Wow, this sure disappeared from the news after Baltimore, huh?
posted by Noisy Pink Bubbles at 6:13 PM on April 29, 2015


Do you think there's something sinister behind that? I think it was just a relatively small story, and the media moved on.
posted by Joe in Australia at 7:33 PM on April 29, 2015 [1 favorite]


Obama and Mayor Rawlings-Blake may justify some of Cornel's insults when they refer to African American children as "thugs," a racist dog whistle often substituted for the n word.
posted by Golden Eternity at 8:42 PM on April 29, 2015


No, nothing sinister at all. It just was eclipsed by a much larger, more pressing and more important story. And rightly so, in my view. Just thought that the turnaround time was notable.
posted by Noisy Pink Bubbles at 10:27 PM on April 29, 2015


Not new, but just getting around to it:

Black Agenda Report: Seeking Hillary's Favor: Dyson Attacks Cornel West
Dyson claims West lives by a double standard. Attempting sarcasm, Dyson writes: “West offers himself a benefit that he refuses to extend to others: He can go to the White House without becoming a presidential apologist or losing his prophetic cool. He can spend an evening with the president, the first of many such evenings, without selling his soul.”

Well, apparently, West can. And, just as clearly, after 19 or more visits to the White House, Dyson cannot. He not only sells himself, he tries to defame Dr. Martin Luther King Jr. as a sell-out, access-monger, too. Without shame, honor, or a logical leg to stand on, Dyson writes:

“King was arguably more beneficial to the folk he loved when he swayed power with his influence and vision. When West begrudges Sharpton his closeness to Obama, he ignores the fact that King had similar access.” Dyson continues, “Sharpton and Jackson moved in the opposite prophetic direction of King. While King kissed the periphery with courageous vigor after enjoying his role as a central prophet, Jackson, and especially Sharpton, started on the periphery before coming into their own on the inside. Jackson’s transition was smoothed by the gulf left by King’s assassination, and while forging alliances with other outsiders on the black left, he easily adapted to the role of the inside-outsider who identified with the downcast while making his way to the heart of the Democratic Party.”
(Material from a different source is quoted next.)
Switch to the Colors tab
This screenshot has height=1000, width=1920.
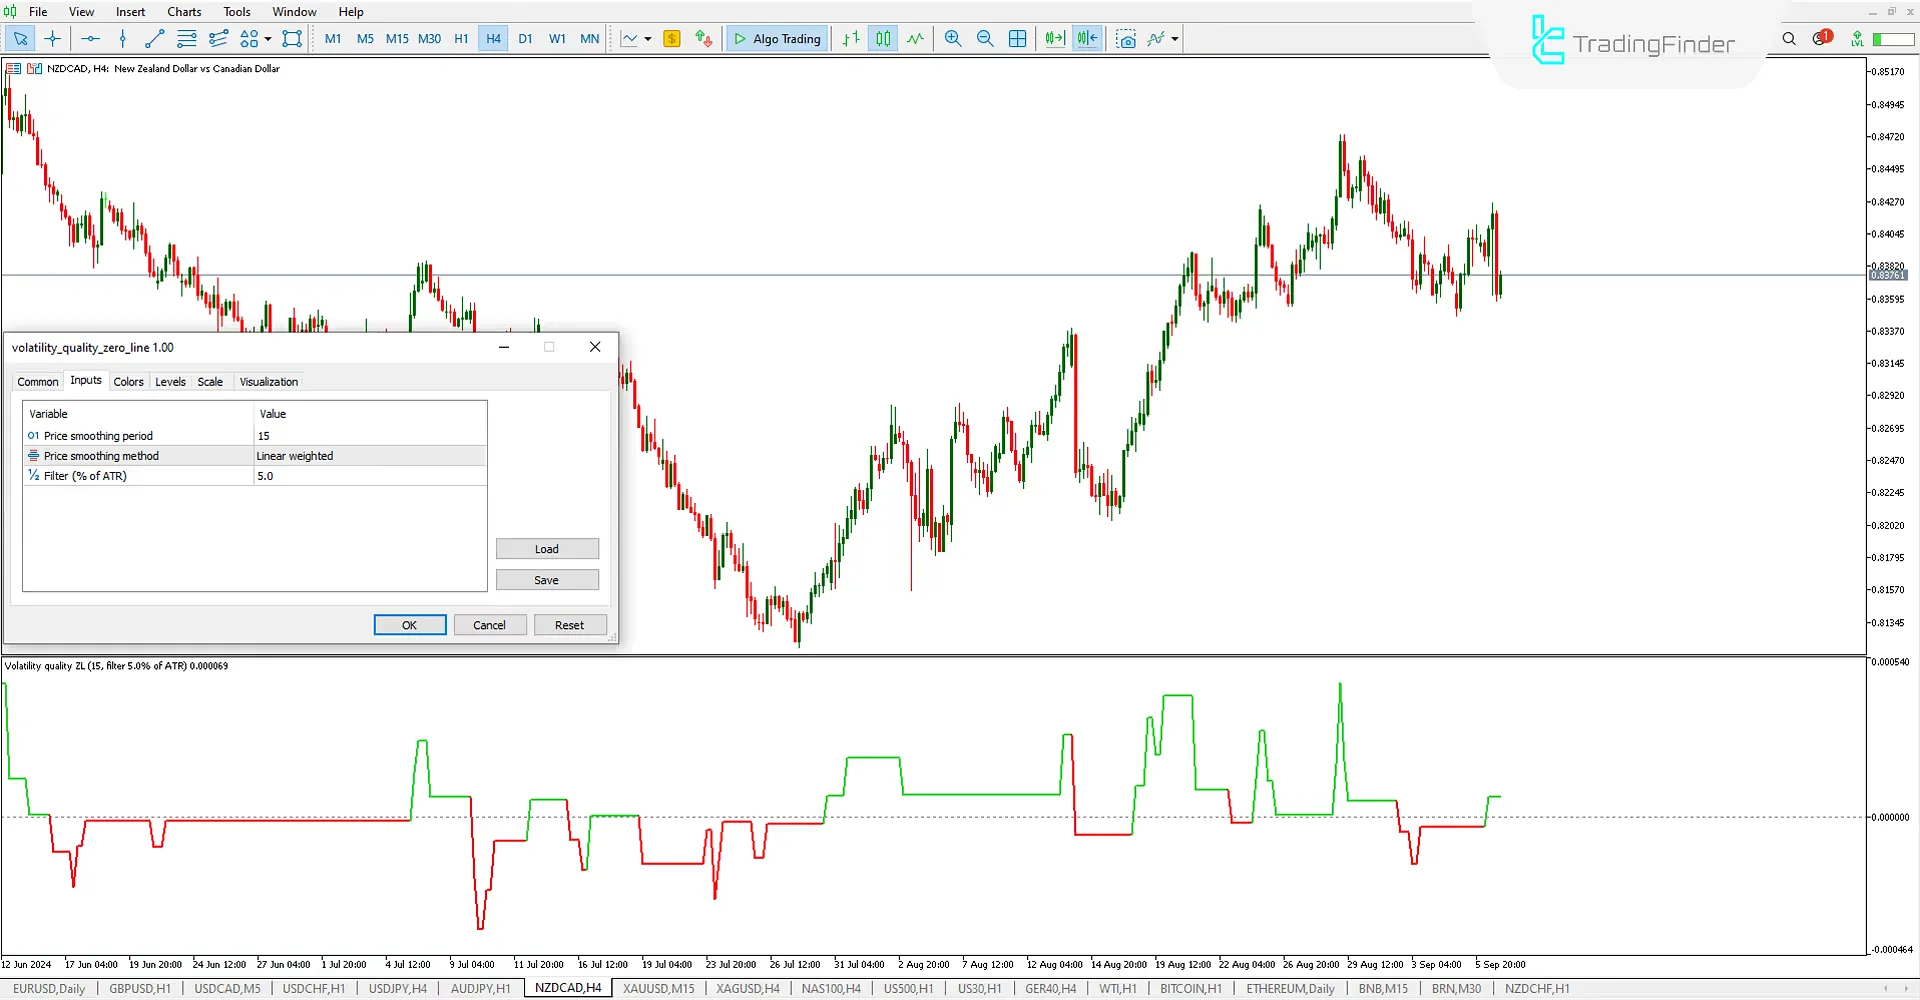coord(129,381)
Dr. King and other members of the so-called “Big Six” organizations enjoyed some access to Lyndon Johnson’s White House because of the power of the movements they led. Dr. King did not become influential because he got invitations to the White House; he got invited to the White House because he was influential among millions of Black people. MLK made the principled, and possibly fatal, decision to break with Lyndon Johnson’s White House on April 4, 1967, with his “Beyond Vietnam: A Time to Break the Silence” speech. He effectively severed ties with an administration that had, at times, been an ally in the civil rights struggle. Singling out the U.S. as “the greatest purveyor of violence in the world, today,” Dr. King said:

“I knew that America would never invest the necessary funds or energies in rehabilitation of its poor so long as adventures like Vietnam continued to draw men and skills and money like some demonic destructive suction tube. So I was increasingly compelled to see the war as an enemy of the poor and to attack it as such.”

Obscenely, Michael Eric Dyson attempts to depict Dr. King as of his own ilk of boot-licking, access-begging, job-seeking, misleaders in his attack on Cornel West, who made his own break with Obama’s wars at home and abroad, early on.